30/03/08

The New York Times’ HIV vaccine fantasy

Working with HIV can get dispiriting at times. We have some 70 million prevention failures to our credit so far; those will always attract more attention than the unquantifiable millions of infections which we have managed to prevent, by providing a safe blood supply, clean needles for injectors, decent STI treatment and condoms for people most likely to be having sex with someone who might be infected with HIV.

If you’re not doing well with the tools you have, it’s normal to look for new tools. Hence our search for microbicides and above all a vaccine. We’ve had miserable news about both in recent months. At a conference last week, researchers plunged deeper into despond than they usually do. Even Anthony Fauci, the high priest of vaccine optimism, was gloomy. The doom was reported by The New York Times. Organisations that treat lots of AIDS patients cried that we should stop throwing money down the black hole of vaccine research, and spend it on treatment and our old prevention tools instead.

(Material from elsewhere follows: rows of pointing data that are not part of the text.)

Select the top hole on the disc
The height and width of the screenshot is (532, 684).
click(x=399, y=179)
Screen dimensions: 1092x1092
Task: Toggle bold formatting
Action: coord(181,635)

In a curious editorial, the New York Times has today embraced vaccine development once again. The title does not bode well: “Grim Outlook for an AIDS Vaccine”. The content is a litany of gloom. But right at the end, the Times argues for more investment in vaccine research, concluding:

There is little doubt that a vaccine would be the most effective and cheapest way to shrink the AIDS epidemic.

Most people who’ve spent the last two decades failing to produce an effective (let alone cheap) vaccine are doubting it, very publicly. Any ideas what might have inspired the NYT to this pigs-might-fly conclusion?

This post was published on 30/03/08 in Money and AIDS, Science.